## [Task requirements]
Retype all of the data below line for line, without changing a word. Leave the pictures out.

(Records from a collection)
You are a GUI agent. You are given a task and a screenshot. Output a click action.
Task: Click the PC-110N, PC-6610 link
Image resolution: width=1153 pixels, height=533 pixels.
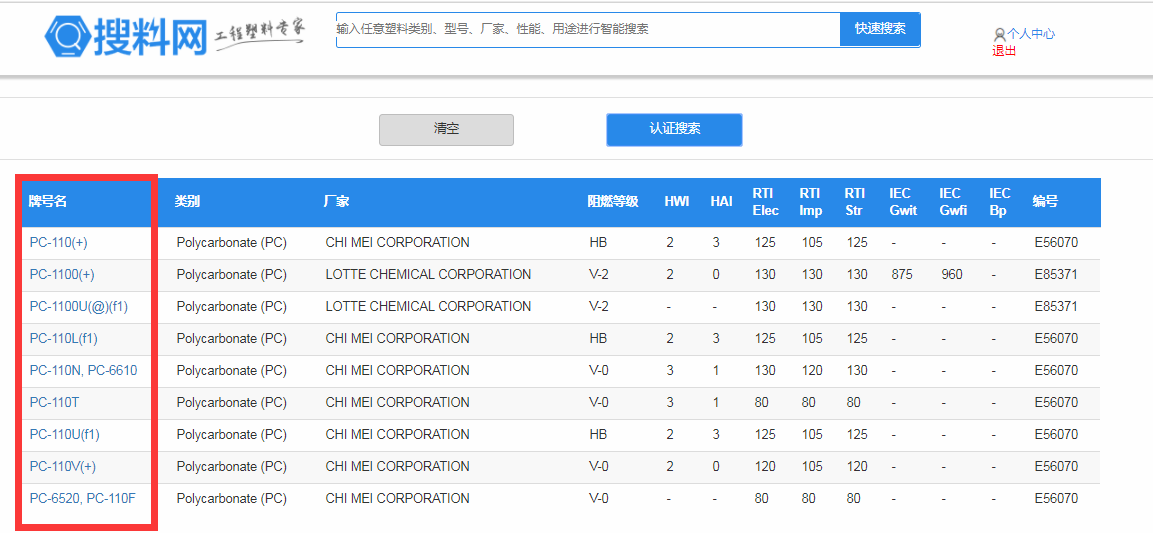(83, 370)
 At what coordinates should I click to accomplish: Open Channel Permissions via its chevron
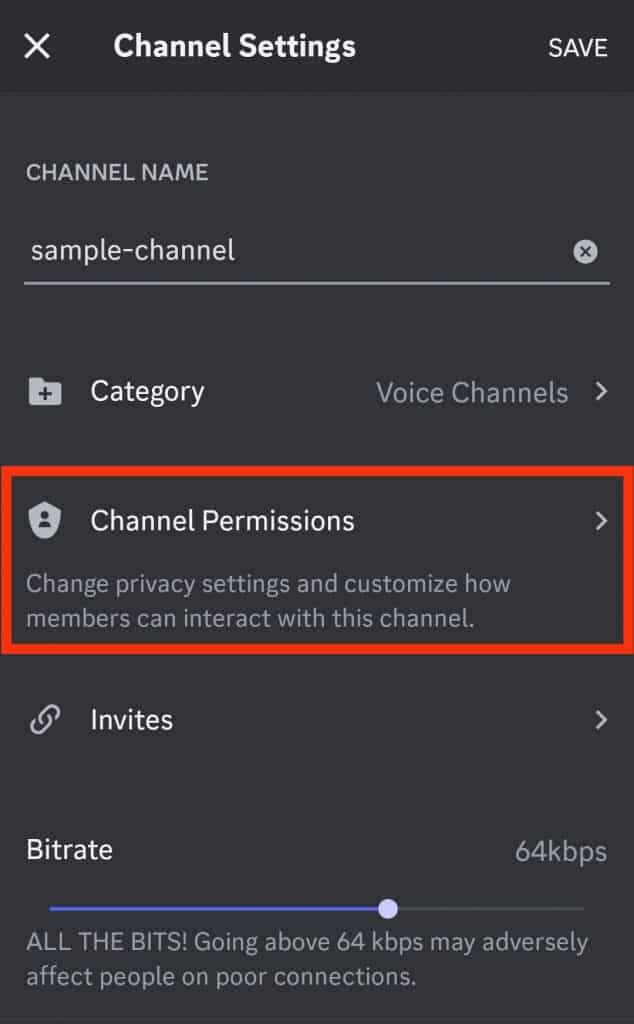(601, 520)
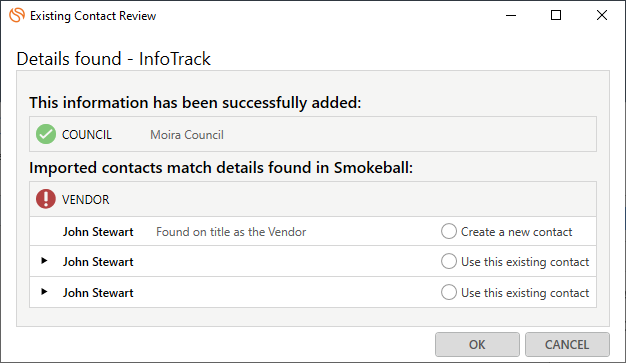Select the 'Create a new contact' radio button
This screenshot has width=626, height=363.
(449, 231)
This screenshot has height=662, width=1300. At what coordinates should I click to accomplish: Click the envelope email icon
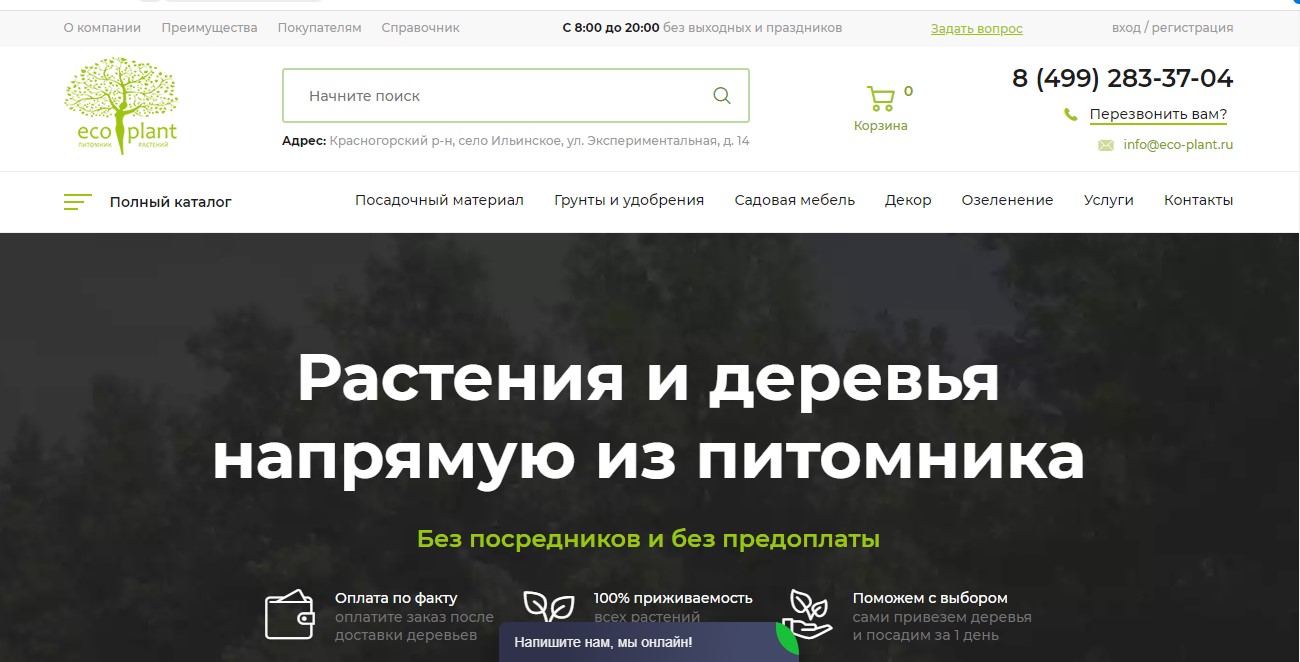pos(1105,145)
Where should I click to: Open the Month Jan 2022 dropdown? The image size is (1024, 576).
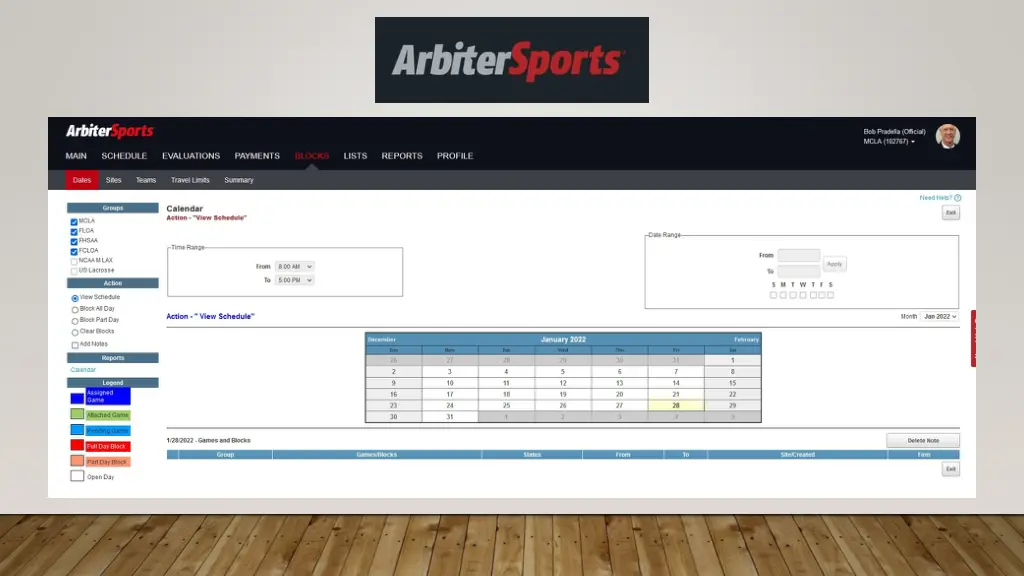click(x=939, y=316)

## [Answer for this exercise]
You are a GUI agent. You are given a task and a screenshot. Output a click action.
Task: Click the PC-110N, PC-6610 link
Image resolution: width=1153 pixels, height=533 pixels.
(83, 370)
 At what coordinates should I click to accomplish: Open Channel Permissions via its chevron
(601, 520)
Select the 'Create a new contact' radio button
This screenshot has width=626, height=363.
(449, 231)
This screenshot has height=662, width=1300. At what coordinates should I click to accomplish: Click the envelope email icon
pos(1105,145)
Where should I click to: Open the Month Jan 2022 dropdown? The image size is (1024, 576).
click(x=939, y=316)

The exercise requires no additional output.